Dorine Bosman works in Shell’s New Energies business looking at ways of making offshore wind projects commercially-viable. This is her story.

I am a Business Opportunity Manager in Shell’s growing New Energies business. I head up wind development where we focus primarily on offshore wind technology.

Though wind technology has been around for a long time, we are still exploring ways to make it economically and financially viable. My job is to understand the best way of operating, designing and deploying such technology, while also ensuring that it’s commercially attractive.

It’s a complex process with many elements to take into consideration. But it’s a part of Shell I’m proud to be involved with.

I studied petroleum engineering and geophysics at university and was the only woman in a class of 80 students. The landscape has definitely changed during my time in the industry.

There’s far more gender equality now, largely because companies like Shell prioritise diversity and inclusion.

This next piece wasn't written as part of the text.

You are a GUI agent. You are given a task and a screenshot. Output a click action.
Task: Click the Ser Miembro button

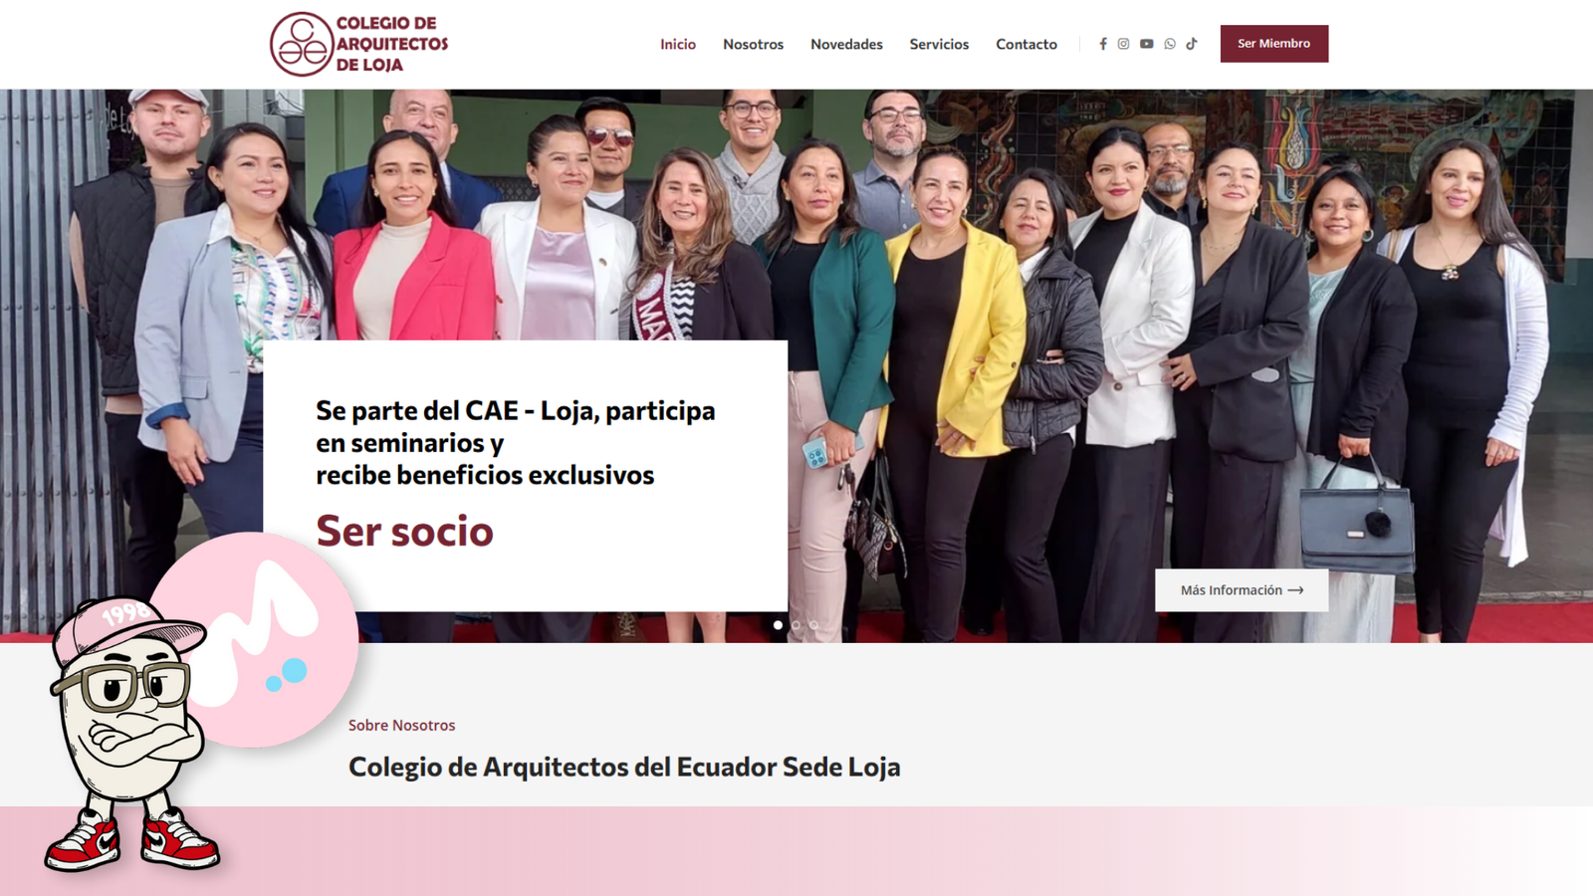pyautogui.click(x=1274, y=44)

The industry’s objectives have also evolved: fossil fuels once dominated energy production and now renewables are gaining traction.

Shell is committed to investing in lower-carbon technologies that are commercially viable, and I’m tasked with providing research that informs the company where it should concentrate its efforts.

Looking forward, I think we will start to put more emphasis on utilising digitalisation, modelling, and other methods that will enhance our ability to make robust and accurate predictions about the future of low-carbon technology.

We want to eliminate speculation wherever possible so we can be more confident in our findings.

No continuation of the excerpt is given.